Students enrolled in Genomics Education Partnership courses have sequenced and annotated the F elements (and comparison D element domains) of several Drosophila species across 40 million years of evolution. We have published two papers on the evolution of the F element, with all contributing students as co-authors (Leung et al., 2010 Genetics 185: 1519-34; Leung et al. 2015 G3 5: 719-40). We are now improving and annotating F elements from a group of species that shared a common ancestor with D. melanogaster about 10 million years ago, which will help us to search for regulatory motifs. Each student (or team of 2 – 3 students) will take on the challenge of finishing ~100 kb and/or annotating a ~40 kb project from one of these species (D. biarmipes and D. elegans this year), either from the F element or a comparison region on the D element. We will be able to compare our results with data from the other fly species, looking for conserved motifs — "phylogenetic footprint" — in collaboration with Dr. Jeremy Buhler from Washington University Computer Science & Engineering.
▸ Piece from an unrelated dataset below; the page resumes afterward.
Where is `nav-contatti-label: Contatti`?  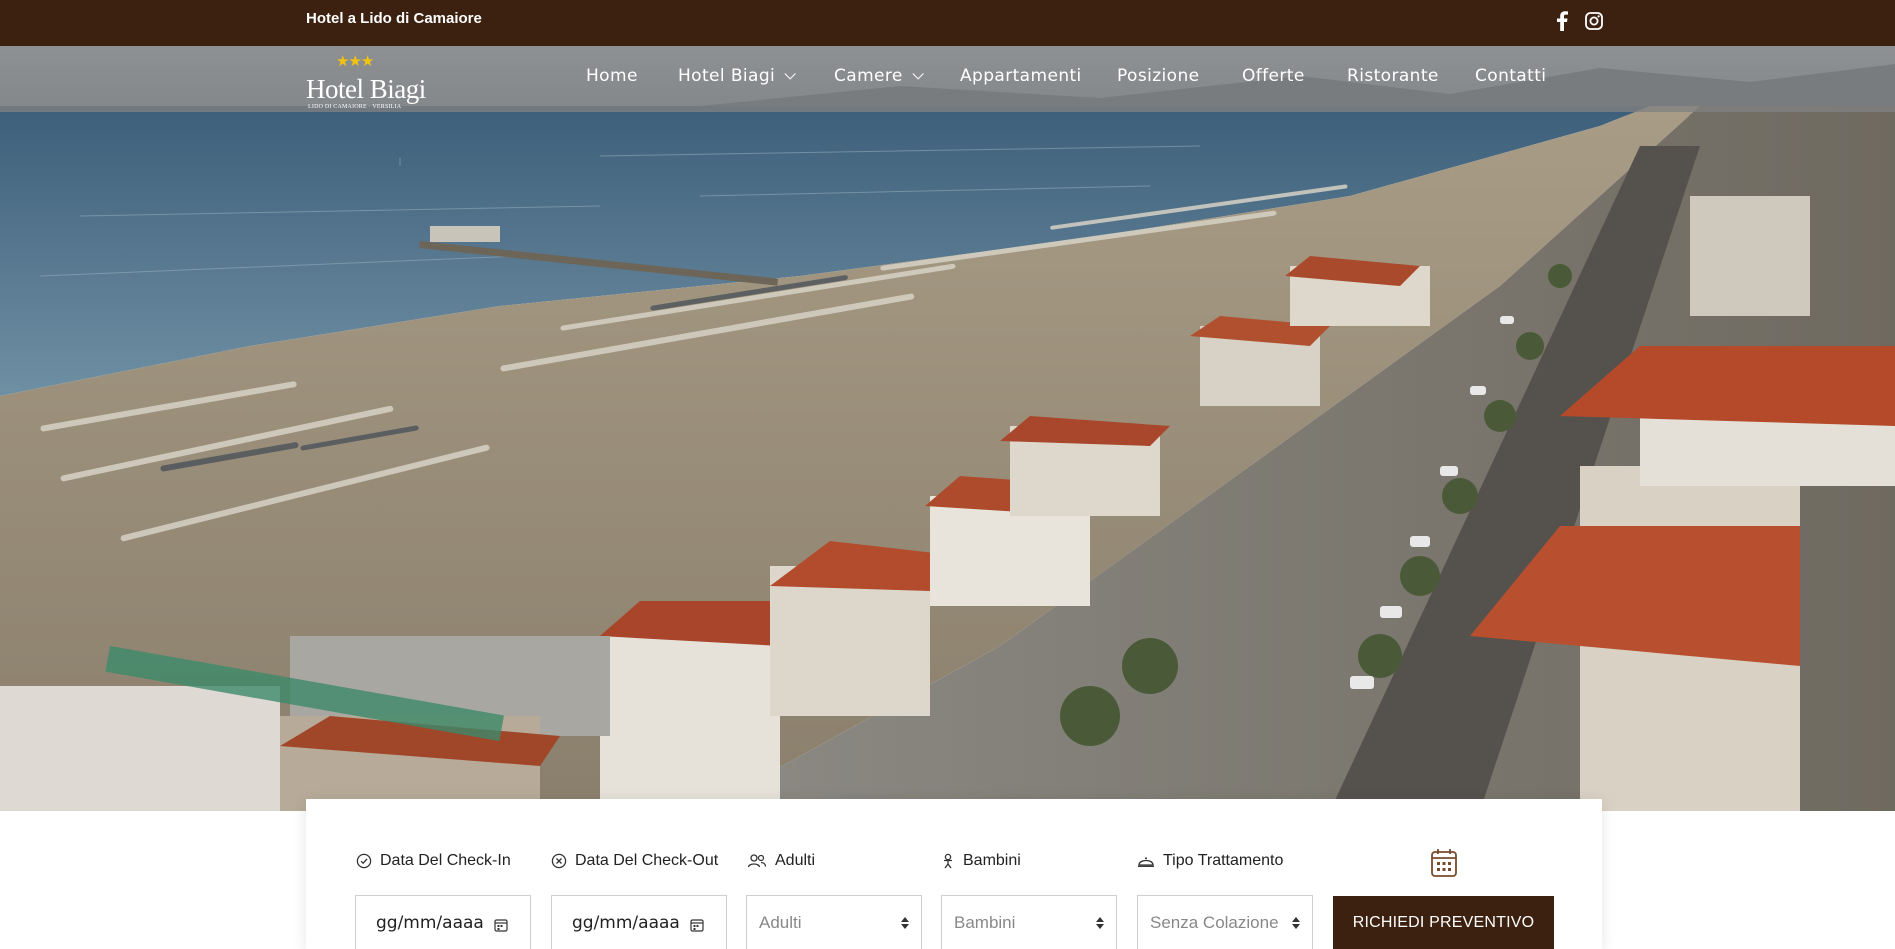
nav-contatti-label: Contatti is located at coordinates (1511, 76).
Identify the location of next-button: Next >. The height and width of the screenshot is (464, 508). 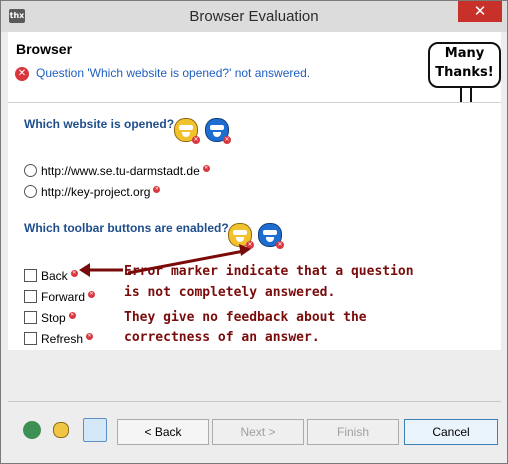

The comparative analysis should tell us much more about this interesting chromosome and the genes that reside there, potentially giving insights into gene regulation.
In "finishing" (checking the DNA sequence assembly), your challenge will be to spot and correct potential sequencing errors, calling additional sequencing reactions as needed. (You may or may not generate the PCR fragment needed for this additional sequencing, depending on how your professor has organized your course.) In your annotation project, you will want to address the following questions: Which genes and/or pseudogenes are present in your project? What models can you construct — can you find homologues for all of the isoforms reported in D. melanogaster? What is the gene density? What types of repetitious elements are present, at what density? What can be said from a comparison of this region (defined by the genes present) with other Drosophila species? Is the region syntenic with D. melanogaster? In the species under study, can we predict the transcription start sites of the genes? Can any non-coding conserved sequences be detected — potential regulatory elements? As time permits, we may want to look at codon bias and DNA melting profiles, as we have found these to differ between regions with high rates of recombination (euchromatin) and regions with low rates of recombination (heterochromatin). If we can, we will also want to expand our search for potential regulatory elements, in particular noting similarities among the 5′ upstream regions of fourth chromosome genes, based on the hypothesis that genes that function within a heterochromatic environment might exhibit special characteristics. The answers to these questions should tell us more about the relationship between DNA sequence organization, chromatin packaging, and gene regulation.